Representation anisotropy from nonlinear functions

Author: Ziming Liu (刘子鸣)


Motivation

Neural representations in deep neural networks are usually anisotrophic. This article aims to understand how nonlinear activation functions lead to representation anisotropy.


Toy model

We consider an LNL (linear-nonlinear) model, which is basically a two-layer MLP excluding the down projection layer: \(h_{\rm pre} = Wx, h_{\rm post} = \sigma(h_{\rm pre})\) where \(\sigma(\cdot)\) is the activation function. We set \(x\in\mathbb{R}^d\) to be isotropic – \(N\) samples are drawn from standard Gaussian distribution. \(W\in\mathbb{R}^{d\times D}\) is randomly initialized. We set \(d=100, D=400, N=10000\). We won’t train the model, and will only be interested in characterizing the anisotropy of \(h_{\rm post}\). We can stack \(h_{\rm post}\) of all \(N\) samples into a matrix \(H\in\mathbb{R}^{N\times D}\).

To measure anisotropy, we apply singular value decomposition (SVD) to \(H\) to obtain singular values. The singular value distribution characterizes anisotropy of representations. We normalize singular values so that they sum up to 1.


Observation 1: ReLU activation leads to massive \(\sigma_1\), while linear activation does not.
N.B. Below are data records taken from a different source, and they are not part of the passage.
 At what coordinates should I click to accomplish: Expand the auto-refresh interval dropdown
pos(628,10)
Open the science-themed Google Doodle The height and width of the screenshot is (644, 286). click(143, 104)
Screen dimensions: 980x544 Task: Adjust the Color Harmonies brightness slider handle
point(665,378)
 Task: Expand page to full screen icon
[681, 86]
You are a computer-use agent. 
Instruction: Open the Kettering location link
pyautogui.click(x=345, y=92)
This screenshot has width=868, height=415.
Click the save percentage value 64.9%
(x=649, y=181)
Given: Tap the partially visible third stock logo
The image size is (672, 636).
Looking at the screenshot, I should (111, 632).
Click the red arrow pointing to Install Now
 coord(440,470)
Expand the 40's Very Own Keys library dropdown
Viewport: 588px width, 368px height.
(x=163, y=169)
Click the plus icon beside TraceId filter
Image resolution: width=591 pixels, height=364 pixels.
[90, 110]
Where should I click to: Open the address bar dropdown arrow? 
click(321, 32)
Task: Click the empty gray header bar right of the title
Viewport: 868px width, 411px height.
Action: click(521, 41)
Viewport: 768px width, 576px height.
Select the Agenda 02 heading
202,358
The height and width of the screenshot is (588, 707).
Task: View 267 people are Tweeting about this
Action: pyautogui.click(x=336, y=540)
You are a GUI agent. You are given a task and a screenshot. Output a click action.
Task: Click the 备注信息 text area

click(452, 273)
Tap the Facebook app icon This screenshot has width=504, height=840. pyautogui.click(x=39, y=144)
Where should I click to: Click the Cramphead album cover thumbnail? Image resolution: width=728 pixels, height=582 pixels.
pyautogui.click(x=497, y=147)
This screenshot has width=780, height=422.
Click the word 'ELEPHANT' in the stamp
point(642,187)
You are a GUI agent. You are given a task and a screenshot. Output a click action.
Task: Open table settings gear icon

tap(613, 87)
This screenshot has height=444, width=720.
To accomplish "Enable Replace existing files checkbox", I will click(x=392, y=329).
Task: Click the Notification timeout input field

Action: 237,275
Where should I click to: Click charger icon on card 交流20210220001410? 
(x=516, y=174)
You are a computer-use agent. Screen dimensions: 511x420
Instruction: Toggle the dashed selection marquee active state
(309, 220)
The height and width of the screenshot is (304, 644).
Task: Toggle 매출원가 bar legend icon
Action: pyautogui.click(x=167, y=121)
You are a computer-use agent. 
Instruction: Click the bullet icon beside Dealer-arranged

ReLU function make \(\sigma_1\) stand out, but linear function does not:

ReLU and linear:

SiLU is qualitatively similar to ReLU:

This begs the question: why? Before answering why, we first do an interpolation experiment – leaky relu interpolates between ReLU (\(p=0\)) and linear (\(p=1\)). We will use the ratio \(\sigma_1/\sigma_2\) to measure how “standing out’’ \(\sigma_1\) is.


Observation 2: First order phase transition of Leaky ReLU

Although I expect that \(\sigma_1/\sigma_2\) would smoothly interpolate between two extremes, there is a first order phase transition around \(p_c\approx 0.8\). For \(p>p_c\), the ratio remains close to 1. For \(p<p_c\), the ratio grows exponentially (the y axis is log-scale) as \(p\) decreases. I don’t understand why.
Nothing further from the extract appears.